### What needs to be done:
Keep every word the same. Repeat the records without their images.

Stored data entries
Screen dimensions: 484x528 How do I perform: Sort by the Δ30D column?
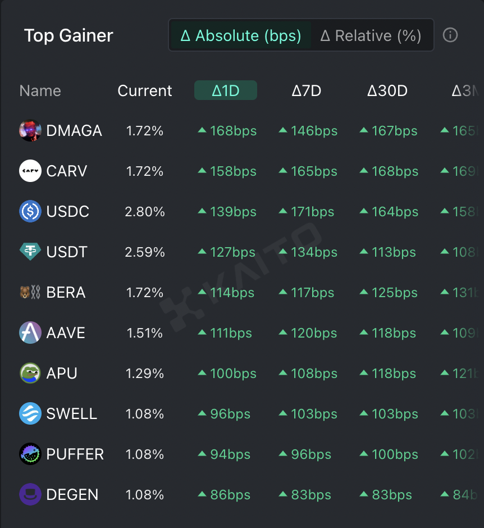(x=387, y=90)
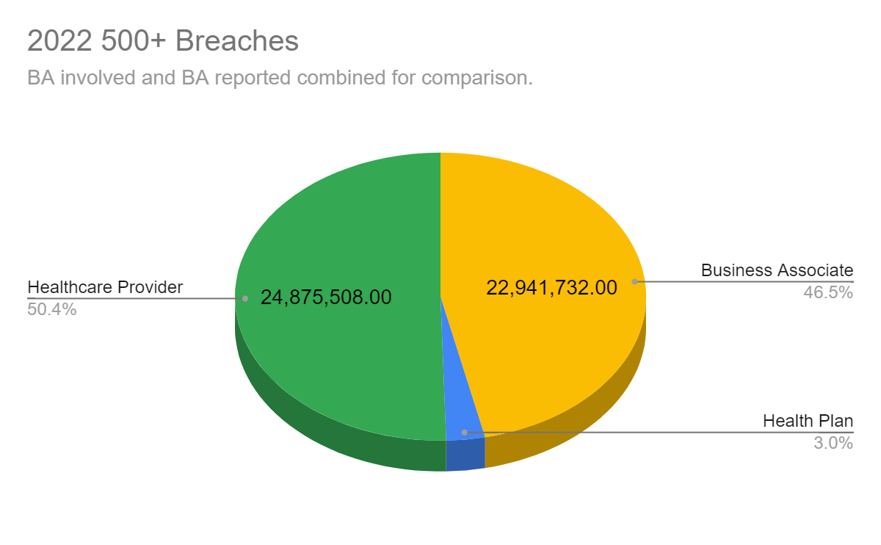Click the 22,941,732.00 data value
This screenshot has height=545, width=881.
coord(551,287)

### Solution:
Screen dimensions: 484x528 How do I perform: Sort by the Δ30D column?
(x=387, y=90)
Click the 22,941,732.00 data value
This screenshot has height=545, width=881.
coord(551,287)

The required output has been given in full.